How to know size and number of buckets in bucket sort
Hi, how do I know what to set the range of values and how many buckets to use with bucket sort?
E.g. from Wikipedia: [29,25,3,49,9,37,21,43]
They used 5 buckets of size 10
I know it's supposed to be a distribution sort (not comparison sort), but unsure how they determined the number of buckets and size of each bucket...Any help appreciated.
Re: How to know size and number of buckets in bucket sort
The actual number of buckets or what range each bucket covers is arbitrary, provided that at least all possible values are covered and that no value can belong to more than 1 bucket.
For best possible performance the number of elements in each bucket should be as close as possible to each other as possible. You could try finding the min/max of the dataset, then decide how many buckets you want and computing the range of each bucket or vise-versa.

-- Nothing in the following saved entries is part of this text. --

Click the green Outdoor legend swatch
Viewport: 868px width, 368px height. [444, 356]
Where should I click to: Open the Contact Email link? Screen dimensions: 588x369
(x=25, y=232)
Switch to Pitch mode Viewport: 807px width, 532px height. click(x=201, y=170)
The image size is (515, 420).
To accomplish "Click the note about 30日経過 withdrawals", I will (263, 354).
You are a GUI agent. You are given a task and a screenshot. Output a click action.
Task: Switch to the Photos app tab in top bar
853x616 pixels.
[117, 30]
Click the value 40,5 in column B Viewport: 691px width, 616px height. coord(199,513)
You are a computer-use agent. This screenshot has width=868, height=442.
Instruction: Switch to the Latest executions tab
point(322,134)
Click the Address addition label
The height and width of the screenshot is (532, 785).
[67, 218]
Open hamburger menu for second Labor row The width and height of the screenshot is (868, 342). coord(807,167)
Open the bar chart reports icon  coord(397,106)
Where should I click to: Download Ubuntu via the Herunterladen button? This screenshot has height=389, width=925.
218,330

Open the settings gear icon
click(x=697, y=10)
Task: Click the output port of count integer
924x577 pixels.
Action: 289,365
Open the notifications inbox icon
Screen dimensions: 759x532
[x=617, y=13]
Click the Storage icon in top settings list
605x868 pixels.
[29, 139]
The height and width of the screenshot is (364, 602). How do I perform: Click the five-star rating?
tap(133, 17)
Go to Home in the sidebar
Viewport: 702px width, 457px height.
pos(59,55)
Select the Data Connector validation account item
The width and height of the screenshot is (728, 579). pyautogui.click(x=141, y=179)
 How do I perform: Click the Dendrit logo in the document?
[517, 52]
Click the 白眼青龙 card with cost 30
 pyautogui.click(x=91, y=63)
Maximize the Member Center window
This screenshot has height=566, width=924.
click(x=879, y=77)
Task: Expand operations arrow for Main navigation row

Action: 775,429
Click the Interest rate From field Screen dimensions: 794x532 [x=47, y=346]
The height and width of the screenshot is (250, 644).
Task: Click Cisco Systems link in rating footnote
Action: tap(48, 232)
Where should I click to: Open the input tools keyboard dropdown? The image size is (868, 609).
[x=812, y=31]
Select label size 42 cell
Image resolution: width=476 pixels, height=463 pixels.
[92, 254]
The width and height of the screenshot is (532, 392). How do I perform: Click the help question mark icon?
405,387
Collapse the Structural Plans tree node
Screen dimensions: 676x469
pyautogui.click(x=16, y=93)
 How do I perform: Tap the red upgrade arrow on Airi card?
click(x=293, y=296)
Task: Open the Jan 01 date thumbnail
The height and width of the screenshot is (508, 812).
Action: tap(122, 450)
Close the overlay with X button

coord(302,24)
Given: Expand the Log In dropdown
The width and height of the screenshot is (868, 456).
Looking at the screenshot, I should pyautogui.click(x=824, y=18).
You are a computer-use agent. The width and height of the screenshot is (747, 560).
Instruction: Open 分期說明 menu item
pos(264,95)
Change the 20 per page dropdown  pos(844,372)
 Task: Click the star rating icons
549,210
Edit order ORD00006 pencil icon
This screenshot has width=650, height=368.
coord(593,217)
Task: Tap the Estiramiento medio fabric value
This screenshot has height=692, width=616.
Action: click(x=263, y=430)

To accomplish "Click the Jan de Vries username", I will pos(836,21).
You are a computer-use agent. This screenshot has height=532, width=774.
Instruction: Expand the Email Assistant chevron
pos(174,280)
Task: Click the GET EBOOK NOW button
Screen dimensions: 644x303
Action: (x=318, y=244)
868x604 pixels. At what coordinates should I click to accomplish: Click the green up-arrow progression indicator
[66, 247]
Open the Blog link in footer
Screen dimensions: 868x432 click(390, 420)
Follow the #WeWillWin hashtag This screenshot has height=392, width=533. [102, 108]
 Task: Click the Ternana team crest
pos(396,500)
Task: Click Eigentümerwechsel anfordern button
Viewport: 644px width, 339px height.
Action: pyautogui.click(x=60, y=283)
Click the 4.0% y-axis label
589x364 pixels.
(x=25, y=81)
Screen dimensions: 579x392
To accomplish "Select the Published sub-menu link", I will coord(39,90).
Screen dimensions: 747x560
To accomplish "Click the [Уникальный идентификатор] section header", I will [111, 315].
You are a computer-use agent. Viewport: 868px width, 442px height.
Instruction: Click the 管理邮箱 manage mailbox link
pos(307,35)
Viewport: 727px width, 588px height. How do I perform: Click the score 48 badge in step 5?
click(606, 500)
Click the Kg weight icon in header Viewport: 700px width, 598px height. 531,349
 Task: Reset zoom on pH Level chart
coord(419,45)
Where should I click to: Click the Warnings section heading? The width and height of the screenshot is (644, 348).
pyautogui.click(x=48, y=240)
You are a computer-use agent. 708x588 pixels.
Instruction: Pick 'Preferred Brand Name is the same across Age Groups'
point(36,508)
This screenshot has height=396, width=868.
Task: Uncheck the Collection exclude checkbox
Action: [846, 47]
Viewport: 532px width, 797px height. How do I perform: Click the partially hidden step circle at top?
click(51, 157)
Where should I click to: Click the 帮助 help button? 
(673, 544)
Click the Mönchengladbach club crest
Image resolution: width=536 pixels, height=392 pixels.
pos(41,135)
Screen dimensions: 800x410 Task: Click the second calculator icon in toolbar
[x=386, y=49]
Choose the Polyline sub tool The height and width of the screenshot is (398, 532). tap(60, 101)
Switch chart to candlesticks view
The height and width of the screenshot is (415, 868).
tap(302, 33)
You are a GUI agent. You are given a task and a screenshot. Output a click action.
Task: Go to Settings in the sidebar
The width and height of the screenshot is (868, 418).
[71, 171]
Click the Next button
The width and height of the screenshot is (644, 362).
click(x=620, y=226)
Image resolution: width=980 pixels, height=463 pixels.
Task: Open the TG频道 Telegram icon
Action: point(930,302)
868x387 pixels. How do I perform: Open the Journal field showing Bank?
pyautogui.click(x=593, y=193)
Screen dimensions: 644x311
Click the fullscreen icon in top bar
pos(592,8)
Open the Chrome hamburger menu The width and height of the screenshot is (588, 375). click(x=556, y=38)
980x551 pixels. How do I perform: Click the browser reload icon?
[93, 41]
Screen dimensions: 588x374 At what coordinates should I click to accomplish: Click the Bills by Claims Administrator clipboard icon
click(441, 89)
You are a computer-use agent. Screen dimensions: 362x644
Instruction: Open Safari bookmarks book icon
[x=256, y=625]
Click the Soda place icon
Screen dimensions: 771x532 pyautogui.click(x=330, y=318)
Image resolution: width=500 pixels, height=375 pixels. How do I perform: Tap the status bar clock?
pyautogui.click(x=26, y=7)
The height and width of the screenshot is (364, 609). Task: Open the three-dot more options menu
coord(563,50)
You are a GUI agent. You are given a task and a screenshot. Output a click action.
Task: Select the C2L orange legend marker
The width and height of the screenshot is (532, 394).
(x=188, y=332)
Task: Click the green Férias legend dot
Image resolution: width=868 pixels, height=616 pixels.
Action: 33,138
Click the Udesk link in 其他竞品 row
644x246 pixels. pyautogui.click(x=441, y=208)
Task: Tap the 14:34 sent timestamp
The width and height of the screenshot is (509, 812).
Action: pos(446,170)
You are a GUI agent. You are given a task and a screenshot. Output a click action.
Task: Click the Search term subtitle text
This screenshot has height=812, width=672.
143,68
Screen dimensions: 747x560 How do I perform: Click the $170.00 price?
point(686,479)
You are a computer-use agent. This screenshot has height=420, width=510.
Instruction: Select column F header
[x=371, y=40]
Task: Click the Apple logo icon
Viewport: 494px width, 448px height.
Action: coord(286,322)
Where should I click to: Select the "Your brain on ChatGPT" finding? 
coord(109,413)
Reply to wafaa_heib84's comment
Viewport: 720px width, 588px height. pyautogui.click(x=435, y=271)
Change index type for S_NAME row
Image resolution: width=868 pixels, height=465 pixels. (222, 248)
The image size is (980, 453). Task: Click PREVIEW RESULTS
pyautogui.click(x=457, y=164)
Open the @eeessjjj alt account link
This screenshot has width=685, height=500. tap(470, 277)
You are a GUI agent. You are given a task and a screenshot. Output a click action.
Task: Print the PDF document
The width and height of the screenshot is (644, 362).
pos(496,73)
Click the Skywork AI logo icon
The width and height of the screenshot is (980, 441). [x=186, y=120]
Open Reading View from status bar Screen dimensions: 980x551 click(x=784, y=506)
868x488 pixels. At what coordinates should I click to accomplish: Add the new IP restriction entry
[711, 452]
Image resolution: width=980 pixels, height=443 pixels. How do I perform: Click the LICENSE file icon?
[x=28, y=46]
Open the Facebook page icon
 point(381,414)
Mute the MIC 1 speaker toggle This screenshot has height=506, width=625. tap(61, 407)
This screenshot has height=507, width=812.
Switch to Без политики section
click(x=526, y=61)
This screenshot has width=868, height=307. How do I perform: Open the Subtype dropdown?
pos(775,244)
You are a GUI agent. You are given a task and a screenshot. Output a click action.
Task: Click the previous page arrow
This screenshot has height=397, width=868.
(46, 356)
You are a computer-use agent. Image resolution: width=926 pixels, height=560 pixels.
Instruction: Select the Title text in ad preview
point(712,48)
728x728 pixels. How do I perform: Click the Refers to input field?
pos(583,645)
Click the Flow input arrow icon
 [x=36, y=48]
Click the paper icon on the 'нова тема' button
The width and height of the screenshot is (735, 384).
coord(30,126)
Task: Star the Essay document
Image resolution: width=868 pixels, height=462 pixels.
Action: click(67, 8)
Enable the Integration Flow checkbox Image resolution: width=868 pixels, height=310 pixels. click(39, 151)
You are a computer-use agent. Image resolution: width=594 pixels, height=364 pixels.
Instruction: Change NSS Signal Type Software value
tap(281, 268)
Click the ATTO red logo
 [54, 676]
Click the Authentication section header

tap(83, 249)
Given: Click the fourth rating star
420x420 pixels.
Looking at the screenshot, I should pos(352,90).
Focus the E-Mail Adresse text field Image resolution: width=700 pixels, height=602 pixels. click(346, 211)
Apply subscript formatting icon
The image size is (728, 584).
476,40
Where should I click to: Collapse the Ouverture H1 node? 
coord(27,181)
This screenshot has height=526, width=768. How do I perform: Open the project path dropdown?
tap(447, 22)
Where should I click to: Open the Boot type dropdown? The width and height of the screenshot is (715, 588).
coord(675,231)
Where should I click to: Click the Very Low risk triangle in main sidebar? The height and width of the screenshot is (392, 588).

Re: How to know size and number of buckets in bucket sort
I'm still confused, would appreciate further clarification if not too much trouble. Let's use the OP example. So this is from WIkipedia, and is it only one bucket array, so we don't have multiple arrays of size 10 (what Wikipedia example decided to use for each bucket range (size) ). And what about duplicates, because I keep seeing the use of an array where each servers as a reference to a head node that points to a linked list and we just insert nodes with values in a range to be at front of this linked list so insert in O(1). Any help appreciated.
Re: How to know size and number of buckets in bucket sort
How each bucket is implemented isn't terribly important, they just need to be able to hold stuff and sort them.
There are multiple buckets, there are 5 buckets each with range(10).
So all values [0,10) goes into bucket 1, all vales [10, 20) goes int bucket 2, ... and so on. There's no overlap and every possible value is covered.
After scattering all the values, each bucket can be sorted the gathered back together.